- The request: Copy out each of the following lines word for word, exactly as it stands.

Dataset records
[START]
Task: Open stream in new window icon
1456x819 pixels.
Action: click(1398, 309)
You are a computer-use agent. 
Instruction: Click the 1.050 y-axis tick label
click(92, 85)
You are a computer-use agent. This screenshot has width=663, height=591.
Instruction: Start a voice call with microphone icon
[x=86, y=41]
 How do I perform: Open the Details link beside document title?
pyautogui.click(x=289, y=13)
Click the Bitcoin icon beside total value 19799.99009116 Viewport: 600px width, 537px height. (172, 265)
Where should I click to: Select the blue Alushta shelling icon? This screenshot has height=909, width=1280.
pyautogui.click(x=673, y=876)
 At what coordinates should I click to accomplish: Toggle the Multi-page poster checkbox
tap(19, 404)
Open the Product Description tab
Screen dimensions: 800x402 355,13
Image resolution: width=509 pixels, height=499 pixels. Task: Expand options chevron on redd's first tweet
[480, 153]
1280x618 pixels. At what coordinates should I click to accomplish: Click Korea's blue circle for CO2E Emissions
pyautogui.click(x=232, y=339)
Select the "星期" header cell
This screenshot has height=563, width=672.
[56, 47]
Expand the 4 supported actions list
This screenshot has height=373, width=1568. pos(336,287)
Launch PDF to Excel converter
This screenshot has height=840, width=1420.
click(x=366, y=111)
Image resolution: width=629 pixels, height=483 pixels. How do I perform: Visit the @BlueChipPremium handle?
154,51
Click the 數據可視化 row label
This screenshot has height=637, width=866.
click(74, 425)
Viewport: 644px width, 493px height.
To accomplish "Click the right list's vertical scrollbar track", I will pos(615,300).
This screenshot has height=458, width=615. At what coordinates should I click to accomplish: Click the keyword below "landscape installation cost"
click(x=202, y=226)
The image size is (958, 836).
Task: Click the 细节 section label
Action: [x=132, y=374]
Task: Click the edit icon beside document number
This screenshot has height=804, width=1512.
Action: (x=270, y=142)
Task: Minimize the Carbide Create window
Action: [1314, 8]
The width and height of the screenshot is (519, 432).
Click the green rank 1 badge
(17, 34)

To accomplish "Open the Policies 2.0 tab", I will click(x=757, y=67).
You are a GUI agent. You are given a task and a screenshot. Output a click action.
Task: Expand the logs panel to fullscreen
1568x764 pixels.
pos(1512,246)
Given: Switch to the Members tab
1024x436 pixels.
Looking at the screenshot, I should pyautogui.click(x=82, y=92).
[END]
- Worked answer:
Task: Open stream in new window icon
1456x819 pixels.
Action: click(1398, 309)
You are a computer-use agent. 
Instruction: Click the 1.050 y-axis tick label
click(92, 85)
You are a computer-use agent. This screenshot has width=663, height=591.
Instruction: Start a voice call with microphone icon
[x=86, y=41]
 How do I perform: Open the Details link beside document title?
pyautogui.click(x=289, y=13)
Click the Bitcoin icon beside total value 19799.99009116 Viewport: 600px width, 537px height. (172, 265)
Where should I click to: Select the blue Alushta shelling icon? This screenshot has height=909, width=1280.
pyautogui.click(x=673, y=876)
 At what coordinates should I click to accomplish: Toggle the Multi-page poster checkbox
tap(19, 404)
Open the Product Description tab
Screen dimensions: 800x402 355,13
Image resolution: width=509 pixels, height=499 pixels. Task: Expand options chevron on redd's first tweet
[480, 153]
1280x618 pixels. At what coordinates should I click to accomplish: Click Korea's blue circle for CO2E Emissions
pyautogui.click(x=232, y=339)
Select the "星期" header cell
This screenshot has height=563, width=672.
[56, 47]
Expand the 4 supported actions list
This screenshot has height=373, width=1568. pos(336,287)
Launch PDF to Excel converter
This screenshot has height=840, width=1420.
click(x=366, y=111)
Image resolution: width=629 pixels, height=483 pixels. How do I perform: Visit the @BlueChipPremium handle?
154,51
Click the 數據可視化 row label
This screenshot has height=637, width=866.
click(74, 425)
Viewport: 644px width, 493px height.
To accomplish "Click the right list's vertical scrollbar track", I will pos(615,300).
This screenshot has height=458, width=615. At what coordinates should I click to accomplish: Click the keyword below "landscape installation cost"
click(x=202, y=226)
The image size is (958, 836).
Task: Click the 细节 section label
Action: [x=132, y=374]
Task: Click the edit icon beside document number
This screenshot has height=804, width=1512.
Action: (x=270, y=142)
Task: Minimize the Carbide Create window
Action: [1314, 8]
The width and height of the screenshot is (519, 432).
Click the green rank 1 badge
(17, 34)

To accomplish "Open the Policies 2.0 tab", I will click(x=757, y=67).
You are a GUI agent. You are given a task and a screenshot. Output a click action.
Task: Expand the logs panel to fullscreen
1568x764 pixels.
pos(1512,246)
Given: Switch to the Members tab
1024x436 pixels.
Looking at the screenshot, I should pyautogui.click(x=82, y=92).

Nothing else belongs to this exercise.